Certes, personne ne gagne à instruire un procès d’intention. Certes, il reste un peu plus de deux semaines d’ici à la tenue du scrutin. Certes, tant de choses peuvent encore être corrigées ou améliorées. Mais, depuis quelques temps, l’on assiste à une accumulation de signaux pas toujours engageants : si les listes électorales ont été révisées de façon cavalière, la modification du Code électoral s’est faite au prix de zigzags et d’arrangements caractéristiques du régime déchu. Comme si tout ceci n’était pas assez alarmant, le Parti démocratique gabonais (PDG) est subitement revenu en grâce, se prononçant pour le «Oui». Même si ses militants jouissent encore de leurs droits civils et politiques, leur activisme suscite des doutes. Sont-ils capables de renoncer à leurs habitudes ? Peuvent-ils s’engager dans une élection sans recourir à des méthodes déloyales ou illégales ? On peine à le croire. Du coup, une sournoise hypothèque plane sur la sincérité du scrutin.
L’Etat à équidistance des deux positions
L’acceptation des résultats du référendum ne dépendra pas seulement de l’attitude de l’administration. Elle sera aussi conditionnée par le comportement des animateurs de la campagne. Or, dans un passé récent, nombre de personnes pressenties se sont illustrées par des agissements peu orthodoxes. Du transport des électeurs à la corruption des scrutateurs en passant par l’achat des votes ou la destruction du matériel électoral, certains d’entre eux n’ont reculé devant rien. D’autres ont tout mis en œuvre pour pourrir l’ambiance. Ces pratiques seront-elles remises dans l’air du temps ? On peut le redouter. Surtout quand on voit comment les ténors du système déchu se démènent pour garantir leurs «intérêts» ou se mettre à l’abri des «postures contraignantes ou désobligeantes», selon l’aveu de Paul Biyoghé Mba. Le CTRI aura beau plaider «la tolérance et l’inclusion». Il pourra en appeler à «l’esprit de solidarité, de pardon et de réconciliation». La trop forte implication du PDG alimentera toujours le soupçon.
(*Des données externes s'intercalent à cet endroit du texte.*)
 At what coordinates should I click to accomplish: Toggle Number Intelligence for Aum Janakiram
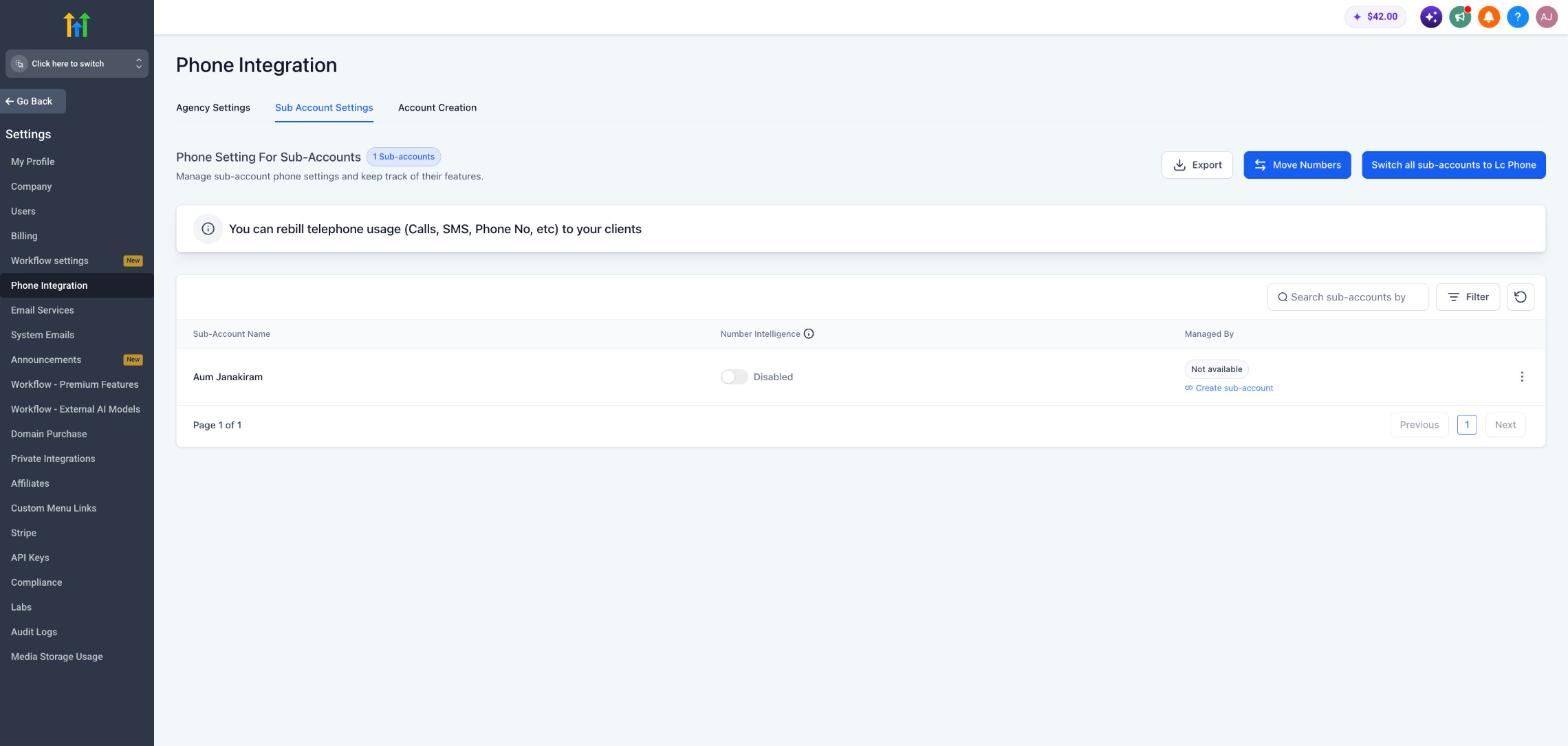pyautogui.click(x=734, y=377)
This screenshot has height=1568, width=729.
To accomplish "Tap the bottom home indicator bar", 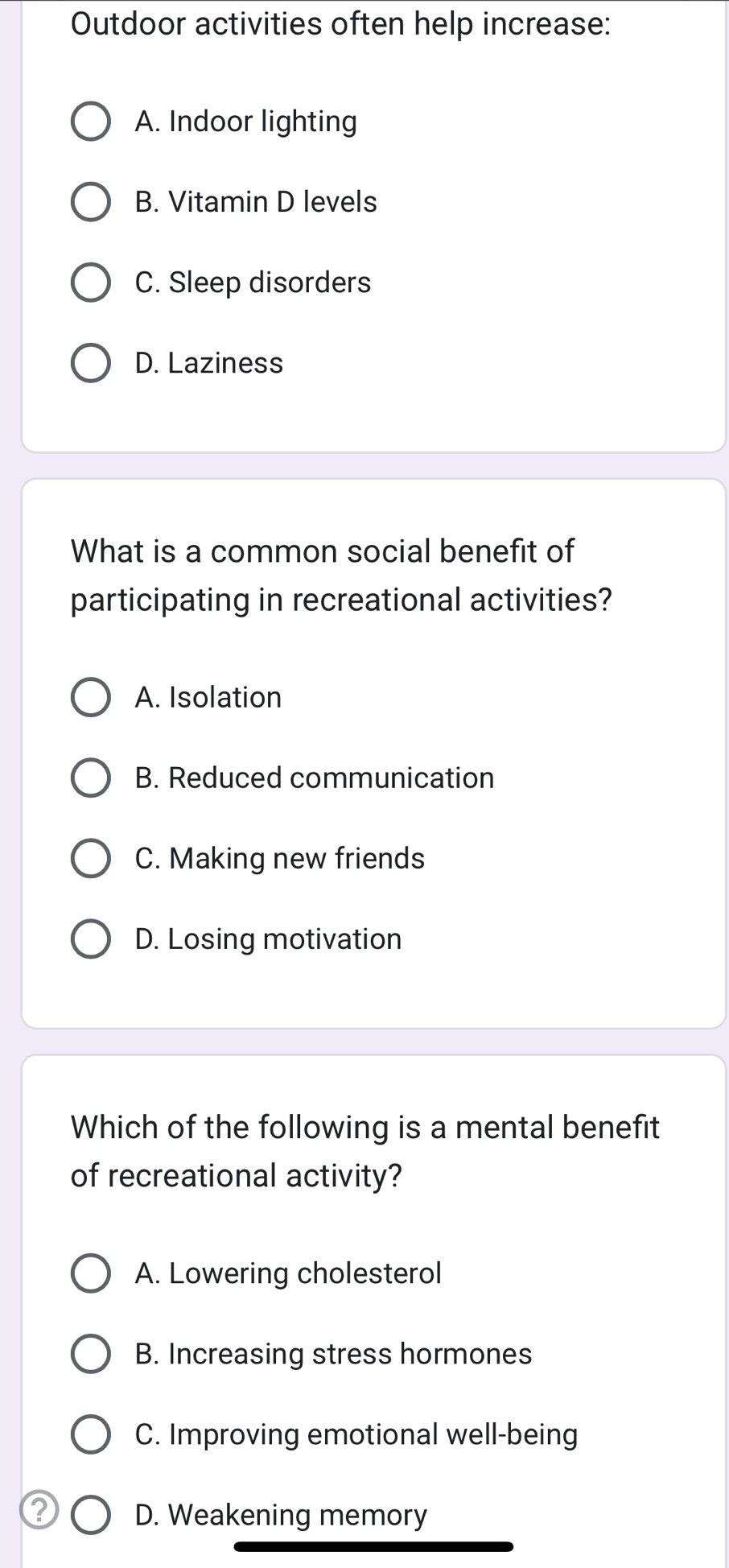I will click(373, 1545).
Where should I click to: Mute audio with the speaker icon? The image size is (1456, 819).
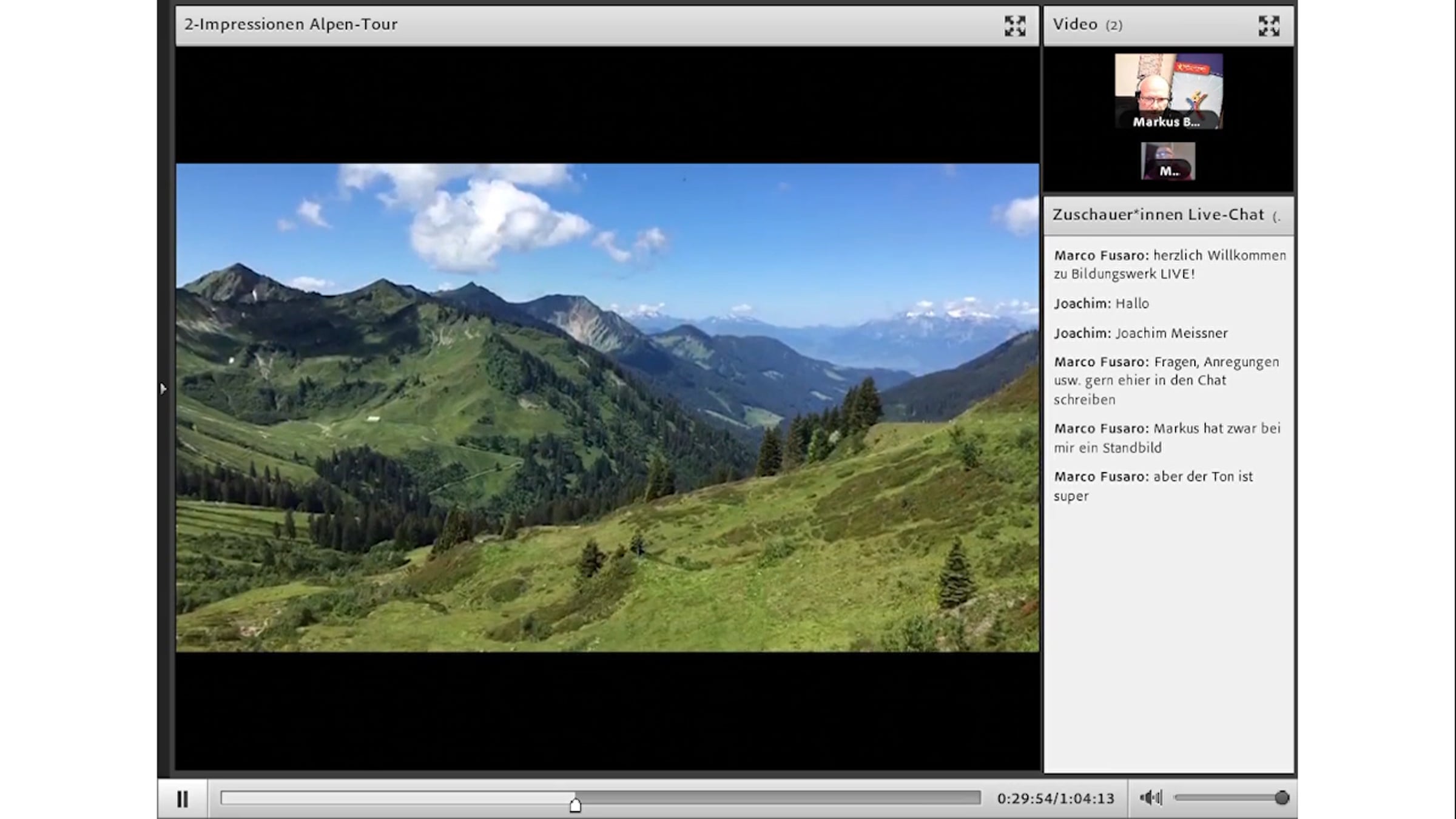(x=1150, y=798)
Dans la perspective du référendum constitutionnel, le PDG est manifestement un allié encombrant. Le CTRI peut-il l’invisibiliser ? Il en a les moyens. Gagne-t-il à le faire ? À lui d’en juger. Pour l’heure, on se concentrera sur l’organisation de la campagne : au lieu de la confier aux organes de la Transition, il faut la laisser aux partis politiques et autres associations. Si la puissance publique doit dégager un financement, cela doit se faire dans la transparence.
Mieux, la répartition ne doit pas tenir compte de l’engagement pour le «Oui» ou le «Non», l’Etat ayant l’obligation de se tenir à équidistance des deux positions. En juillet 1995, lors du référendum pour l’adoption des Accords de Paris, le taux d’abstention fut officiellement de 36,45%, les électeurs ayant peu goûté à cette alliance de la carpe et du lapin entre adversaires de toujours. Par voie de conséquence, le résultat s’en trouva banalisé et raillé. On connait la suite. Si l’on veut s’assurer de l’acceptabilité des prochains résultats, si l’on veut garantir la sérénité pour la suite de la Transition, il faut le méditer.